• [Exercise]: Please add 107 to every coordinate in the answers and write out all the lines below again, with the pictures left out.

(Element and text position data)
#####

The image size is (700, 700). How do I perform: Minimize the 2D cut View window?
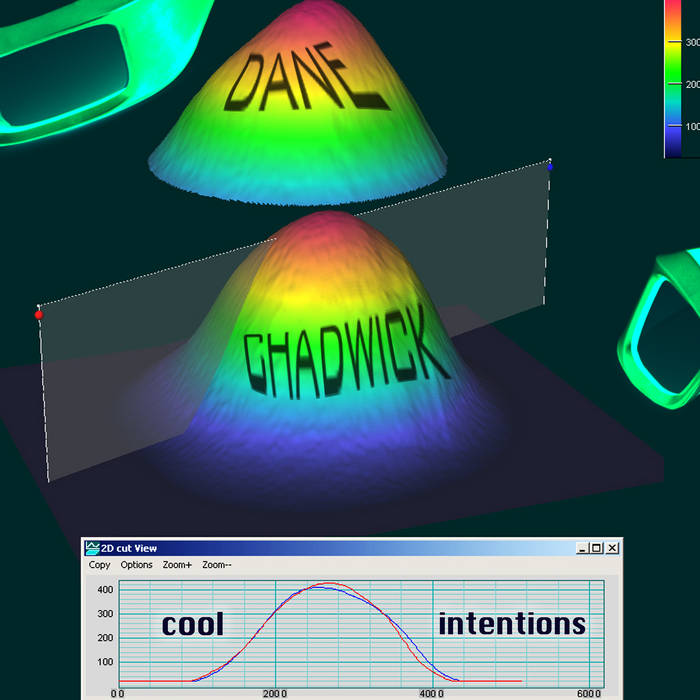click(582, 548)
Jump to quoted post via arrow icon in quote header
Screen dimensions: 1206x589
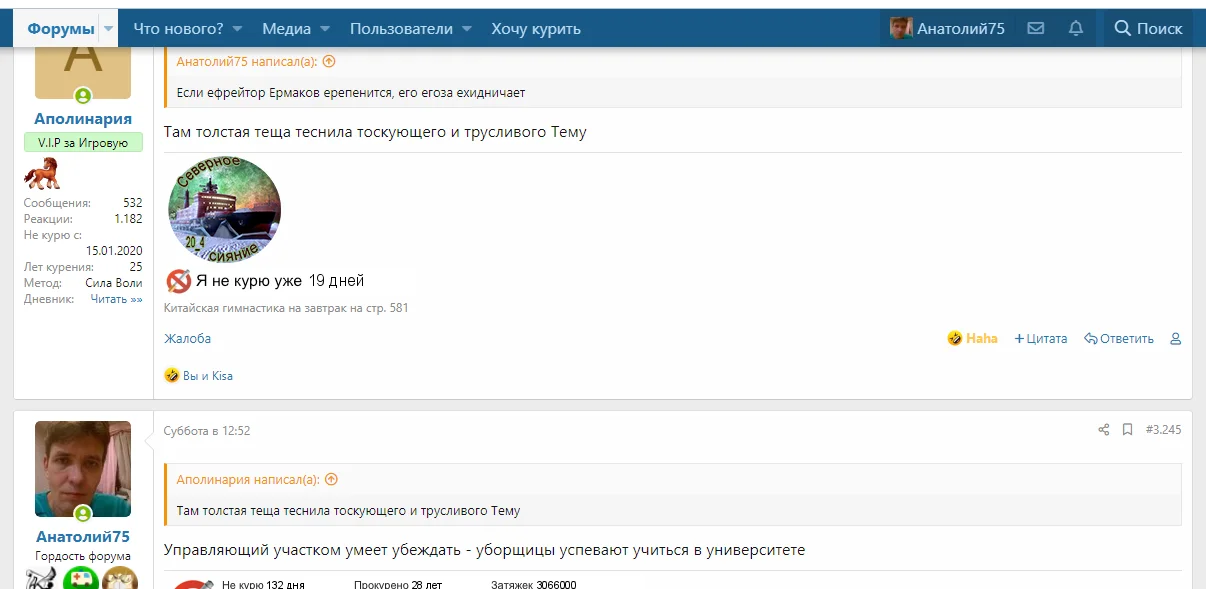click(329, 61)
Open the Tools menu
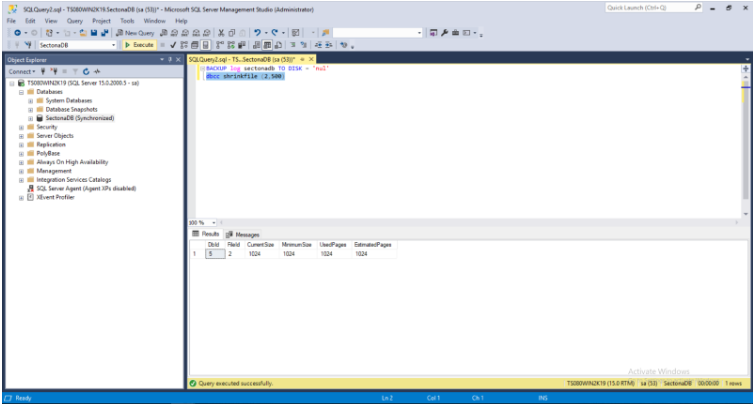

#####

• [Result for this task]:
The image size is (700, 700). How do I perform: Minimize the 2D cut View window?
click(689, 655)
Jump to quoted post via arrow icon in quote header
Screen dimensions: 1206x589
click(436, 168)
Open the Tools menu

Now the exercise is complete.